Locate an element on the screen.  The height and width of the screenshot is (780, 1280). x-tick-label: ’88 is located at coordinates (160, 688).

* * *

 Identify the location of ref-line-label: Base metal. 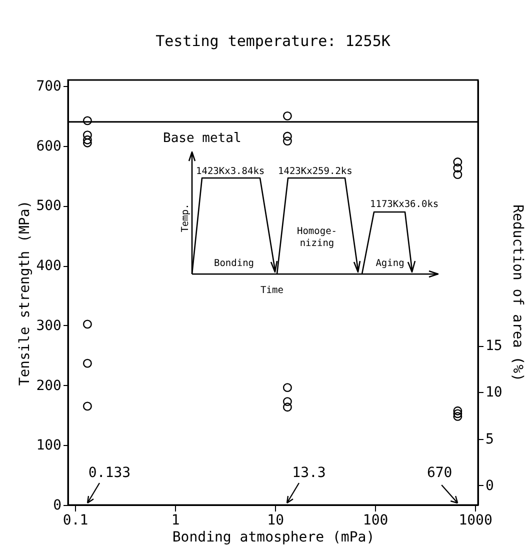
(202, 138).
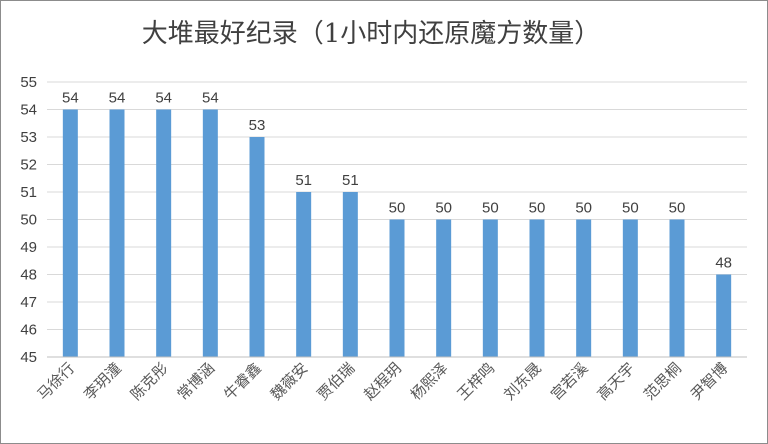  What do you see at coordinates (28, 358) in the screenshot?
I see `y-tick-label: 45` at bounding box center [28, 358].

● **Work to complete**
Copy the lines of the listing verbatim, starting at the line that contains "Identify the location" and ending at the line that contains "center [28, 358].", with the pictures left out.

● **Response**
 Identify the location of ref-line-label: Base metal. 
(202, 138).
  What do you see at coordinates (28, 358) in the screenshot?
I see `y-tick-label: 45` at bounding box center [28, 358].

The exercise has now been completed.